I was speaking with a writer from the Globe & Mail today about the future of office. We were half talking about a new AAA strata office building — called Capital Point — that we (Slate) are in the midst of launching in the Metrotown neighborhood of Burnaby, BC. And we were half talking about whether or not we’re all going to return to offices.
This is one of the great debates of the pandemic but, as I mentioned in my 2021 predictions post, I think it’s overblown. The longer I work from home and spend my entire day on video calls (only to start actual work in the evening), the more I become convinced that this is a suboptimal arrangement for productivity, collaboration, personal motivation, employee morale, and talent retention (among many other things).

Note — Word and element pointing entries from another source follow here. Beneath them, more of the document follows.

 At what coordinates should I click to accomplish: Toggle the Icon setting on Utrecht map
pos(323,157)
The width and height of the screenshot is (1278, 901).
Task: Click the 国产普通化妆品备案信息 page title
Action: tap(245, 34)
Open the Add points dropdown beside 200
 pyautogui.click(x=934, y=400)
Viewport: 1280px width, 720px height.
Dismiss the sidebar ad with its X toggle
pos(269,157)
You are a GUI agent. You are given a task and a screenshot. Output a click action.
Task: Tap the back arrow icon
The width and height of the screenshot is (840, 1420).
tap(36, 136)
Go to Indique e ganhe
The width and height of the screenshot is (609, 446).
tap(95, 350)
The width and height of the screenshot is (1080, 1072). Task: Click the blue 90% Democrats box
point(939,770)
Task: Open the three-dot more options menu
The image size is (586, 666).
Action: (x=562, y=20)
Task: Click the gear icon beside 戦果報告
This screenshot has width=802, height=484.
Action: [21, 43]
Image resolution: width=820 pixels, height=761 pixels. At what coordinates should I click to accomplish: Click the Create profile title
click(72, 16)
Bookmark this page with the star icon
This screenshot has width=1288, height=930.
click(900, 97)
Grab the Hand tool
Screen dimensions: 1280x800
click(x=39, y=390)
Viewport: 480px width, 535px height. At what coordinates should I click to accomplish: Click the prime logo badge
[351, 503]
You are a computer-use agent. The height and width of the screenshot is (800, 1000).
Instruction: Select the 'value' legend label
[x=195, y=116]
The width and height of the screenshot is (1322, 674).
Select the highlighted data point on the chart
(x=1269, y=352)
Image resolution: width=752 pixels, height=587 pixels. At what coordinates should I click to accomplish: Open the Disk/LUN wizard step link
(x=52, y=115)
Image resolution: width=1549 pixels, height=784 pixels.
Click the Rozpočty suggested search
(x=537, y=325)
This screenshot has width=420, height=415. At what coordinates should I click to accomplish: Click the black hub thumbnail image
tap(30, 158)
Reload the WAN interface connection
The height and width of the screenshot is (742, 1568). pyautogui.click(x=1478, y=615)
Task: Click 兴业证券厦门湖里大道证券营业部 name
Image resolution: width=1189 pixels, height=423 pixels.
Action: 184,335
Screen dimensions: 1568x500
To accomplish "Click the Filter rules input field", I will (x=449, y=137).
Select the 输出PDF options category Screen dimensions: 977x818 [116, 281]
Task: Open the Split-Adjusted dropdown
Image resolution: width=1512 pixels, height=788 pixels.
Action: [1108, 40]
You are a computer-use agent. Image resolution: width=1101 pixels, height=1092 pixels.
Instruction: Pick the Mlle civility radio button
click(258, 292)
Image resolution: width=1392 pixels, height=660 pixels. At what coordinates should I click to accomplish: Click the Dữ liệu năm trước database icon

We have complete conviction around great offices in the right locations. That’s why Amazon and whoever else continue to build. They’re rightly looking past this period of dislocation (12-24 months of suck). Again, this is not to say that there won’t be some changes and that certain pre-existing trends haven’t been accelerated, because they have been. But I believe that humans will continue to cluster for work.
In fact, it’s hard to disentangle cities and offices. Cities are labor markets. It’s where agglomeration economies take hold and where people come to improve their socioeconomic standing in the world (as well as meet people and have fun). To say that we no longer need to come together in person for work is to say, in a way, that we no longer need cities. We can all decentralize.
That is not a bet that I am prepared to make.